O bando de Lampião encurralado (como
sempre viveu), espoliado pelos poderosos que o usou e nunca pagou, corrido
pelas "volantes" muito mais sanguinárias, chega às vizinhanças do Aribé,
ao mundo miúdo de Coriolano, o sítio cascalhado com uma estalagem
decadente.
Em noite de insônia, o autor junta o
corcunda tamanqueiro Coriolano (“nem no céu em quero entrar como tamanqueiro”),
o ousado Zerramo (“Esse sim é que é homem de dar fama a cemitério”), o
resignado tio Filipe (cativou o coração da fogosa Maria Melona, que se
aquietou) e outros desvalidos, de um lado... e do outro, Virgulino Ferreira
(sujo, fedido, acossado), coronéis manhosos, volantes impiedosas, miseráveis
cheios de inveja...
O ar seco de uma anunciada última
noite de vida povoa-se de relembranças dolorosas e líricas.
Coriolano quer apenas tocar a pequena
estalagem em paz, que foi o que conseguiu produzir por ele mesmo; Virgulino
quer criar com Santinha os meninos como todo mundo cria.

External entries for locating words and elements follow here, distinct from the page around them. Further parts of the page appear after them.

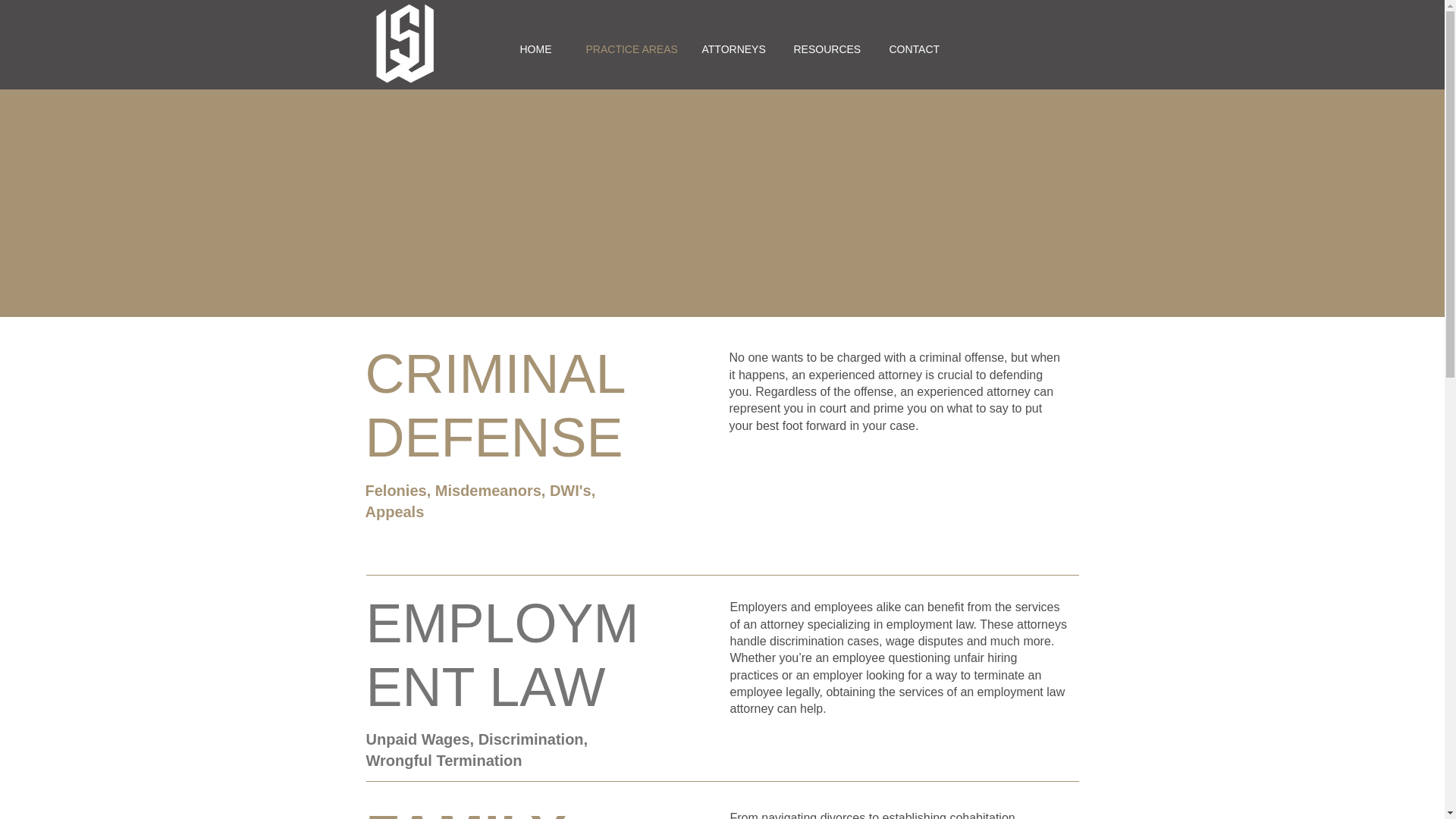
ATTORNEYS (728, 49)
RESOURCES (822, 49)
PRACTICE AREAS (624, 49)
HOME (533, 49)
CONTACT (909, 49)
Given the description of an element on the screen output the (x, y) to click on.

Sonhos parecidos aos
de Zerramo, de tio Filipe, aos nossos, desvalidos também. Também ao sonho da
cangaceira Saitica, que já foi Zé Queixada, indo pra Serra Negra olhar o filho
único, já rapaz feito, que nunca mais pode ver, de sua única barriga, parido já
sem pai para o acarinhar, mas levando jeito dele, a conversa manhosa e
agradadeira. Sonhos justos, simples e naturalmente viáveis em qualquer lugar do
mundo.
E esses dois mundos (Coriolano e
Lampião) se esbarram sob o teto da estalagem com o sol nascendo.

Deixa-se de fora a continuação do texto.